3.2.5. Perceptions of mobile search usage experience
How people evaluate their mobile search experience varied notably amongst participants. Some people lacked any experience at all of doing mobile search. Others tried mobile search a couple of times, but that their experience was unsatisfactory and that they therefore did not continue to use such functionality. For example,Lisa (F,26) once used mobile search to know the final score of a football match while at a summer party in a cottage. Since it took her the ´eternity´of fifteen minutes to retrieve the information, she felt discouraged to try it again.
Among people who use newer and more advanced mobile devices, such as touch screen devices, some consider the mobile as a very good means to search and to find relevant information, while others think their experience of using the mobile for search does not yet meet their expectations. A recurring pattern is that respondents often refer and compare their experiences of web searches via mobiles with their computers.

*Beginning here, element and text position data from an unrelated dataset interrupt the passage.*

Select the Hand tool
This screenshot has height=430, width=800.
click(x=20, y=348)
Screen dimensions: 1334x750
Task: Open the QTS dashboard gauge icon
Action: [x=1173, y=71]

Some respondents are critical with their mobile search experiences. Johan (M,33) finds it difficult to navigate and find information on the mobile. He complains that his mobile only shows the top five results, and that he normally does not click to see the next page of results as it takes too much time. Sara (F,18) says the search process with the mobile involves too many steps, and that the usability level therefore is low. Lennart (M,34) complains that he often must make modifications of the search queries, which takes him unreasonably long time with the mobile user interface, particularly when using a somewhat older mobile device. Stefan (M,23) shows little patience when conducting searches with the mobile, sometimes getting stressed when the requested information is difficult to find. Fredrik (M,18) finds it troublesome to enter Google search queries with his mobile, mostly because the search field is too small. He also argues that the user interface has not been well adapted from the computer to the mobile, and that he wishes that excessive information could be deleted to enable an improved overview. In this sense, Sofia (F,26) appreciates websites that have been specifically adjusted to the mobile, such as the mobile website of the public transport company in the Gothenburg region, a simple but clean text based website containing two fields; "from" and "to". The user can easily insert their query and search for upcoming departures for the public transport system. While some users wish for more mobile specific search engine interfaces, others prefer to view on the mobile the same web sites as on their PC. Common to these users is that they possess and use a touch-screen mobile device, have a flat-rate subscription plan, and prefer to access all the information they normally access with their computer also with their mobile. Both Lina (F,23) and Stefan (M,23) for example, have tried a number of mobile search engines but are most satisfied when they use mobile search from traditional search websites.